Stephen Kings "Revival": Alles fängt mit E an

Gitarre spielt Stephen King eigentlich nur für den Hausgebrauch. Aber mit den Rock Bottom Remainders ist der Altmeister des Horror tatsächlich schon öffentlich aufgetreten. Die Klampfe hatte er hoch unter die Achsel geschnallt, das T-Shirt verschwand im Hosenbund und die Stimme krähte auf halb acht.

So ähnlich muss Jamie Morton aussehen, der Erzähler und Held von Kings neuem Roman "Revival". Ein abgewrackter Rock-Gitarrist ohne Illusionen, dafür aber mit einem Riesenrucksack aus Traumata auf dem Buckel, so beschreibt der 67-jährige Auflagenmillionär die Figur, die den Nachfolger des hochgelobten letzten Buches "Mr. Mercedes" beinahe allein wegträgt.

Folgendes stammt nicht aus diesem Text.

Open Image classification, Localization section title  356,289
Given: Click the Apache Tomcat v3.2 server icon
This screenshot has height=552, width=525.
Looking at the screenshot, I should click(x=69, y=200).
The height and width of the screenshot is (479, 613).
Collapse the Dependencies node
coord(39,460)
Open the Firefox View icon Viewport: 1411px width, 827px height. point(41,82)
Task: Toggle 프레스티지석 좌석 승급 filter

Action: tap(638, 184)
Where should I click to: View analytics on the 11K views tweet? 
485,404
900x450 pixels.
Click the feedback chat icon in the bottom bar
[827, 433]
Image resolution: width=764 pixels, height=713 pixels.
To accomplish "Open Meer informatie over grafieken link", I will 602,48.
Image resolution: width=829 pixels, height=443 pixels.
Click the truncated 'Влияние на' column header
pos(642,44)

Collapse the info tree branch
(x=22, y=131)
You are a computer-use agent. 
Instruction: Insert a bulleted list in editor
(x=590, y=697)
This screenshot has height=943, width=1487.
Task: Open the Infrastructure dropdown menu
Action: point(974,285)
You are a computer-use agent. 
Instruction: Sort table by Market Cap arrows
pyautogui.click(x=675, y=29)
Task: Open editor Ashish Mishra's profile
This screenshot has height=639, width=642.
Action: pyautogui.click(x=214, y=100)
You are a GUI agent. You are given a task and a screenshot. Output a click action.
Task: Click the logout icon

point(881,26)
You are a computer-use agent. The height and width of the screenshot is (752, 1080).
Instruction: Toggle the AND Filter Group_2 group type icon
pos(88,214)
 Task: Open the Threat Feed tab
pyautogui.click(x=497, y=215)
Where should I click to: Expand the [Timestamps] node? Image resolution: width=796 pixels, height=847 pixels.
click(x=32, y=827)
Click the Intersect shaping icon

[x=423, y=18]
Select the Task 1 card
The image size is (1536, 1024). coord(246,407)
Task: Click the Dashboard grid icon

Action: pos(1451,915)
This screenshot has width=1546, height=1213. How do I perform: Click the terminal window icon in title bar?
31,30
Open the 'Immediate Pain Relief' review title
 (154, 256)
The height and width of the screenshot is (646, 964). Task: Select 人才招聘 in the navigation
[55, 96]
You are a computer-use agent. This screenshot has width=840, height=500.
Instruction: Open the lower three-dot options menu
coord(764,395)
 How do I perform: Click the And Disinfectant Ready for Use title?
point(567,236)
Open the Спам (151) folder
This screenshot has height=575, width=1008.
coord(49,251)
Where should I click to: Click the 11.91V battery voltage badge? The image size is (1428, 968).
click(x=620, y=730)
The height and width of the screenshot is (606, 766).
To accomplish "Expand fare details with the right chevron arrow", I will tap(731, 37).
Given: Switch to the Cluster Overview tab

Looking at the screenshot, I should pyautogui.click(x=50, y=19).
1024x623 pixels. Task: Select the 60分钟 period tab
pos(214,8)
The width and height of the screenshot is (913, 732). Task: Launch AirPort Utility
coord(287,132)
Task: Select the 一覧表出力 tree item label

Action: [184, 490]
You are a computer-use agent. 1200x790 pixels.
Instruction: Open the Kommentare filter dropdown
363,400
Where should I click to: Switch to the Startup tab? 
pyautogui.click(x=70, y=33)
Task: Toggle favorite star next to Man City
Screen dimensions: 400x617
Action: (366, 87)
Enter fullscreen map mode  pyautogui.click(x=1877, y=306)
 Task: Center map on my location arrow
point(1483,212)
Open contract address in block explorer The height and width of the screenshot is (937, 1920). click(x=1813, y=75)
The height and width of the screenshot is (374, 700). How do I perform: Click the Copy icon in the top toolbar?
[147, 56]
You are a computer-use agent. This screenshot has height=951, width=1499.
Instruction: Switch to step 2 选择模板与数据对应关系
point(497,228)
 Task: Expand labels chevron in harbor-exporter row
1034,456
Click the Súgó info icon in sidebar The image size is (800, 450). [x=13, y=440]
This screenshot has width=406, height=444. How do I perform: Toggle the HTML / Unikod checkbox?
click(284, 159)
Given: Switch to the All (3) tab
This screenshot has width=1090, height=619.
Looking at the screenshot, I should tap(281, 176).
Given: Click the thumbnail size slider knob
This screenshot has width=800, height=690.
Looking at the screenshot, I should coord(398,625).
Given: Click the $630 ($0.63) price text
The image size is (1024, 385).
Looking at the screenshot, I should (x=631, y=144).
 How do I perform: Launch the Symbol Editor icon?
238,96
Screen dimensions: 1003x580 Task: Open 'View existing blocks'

Das kommt, weil Stephen King sich auf seine Stärken besinnt. Statt Monster und Gespenster zu bemühen, verlegt er sich wie zuletzt häufiger darauf, einen untergründigen, unausgesprochenen Schrecken heraufzubeschwören. Furcht kommt nicht von außen, Furcht kommt von innen, das Grauen wartet nicht in der Kanalisation wie noch bei "Es", sondern hinter der Straßenbiegung, wo der Traktor steht, den deine Frau und dein kleines Kind gleich mit voller Geschwindigkeit rammen werden.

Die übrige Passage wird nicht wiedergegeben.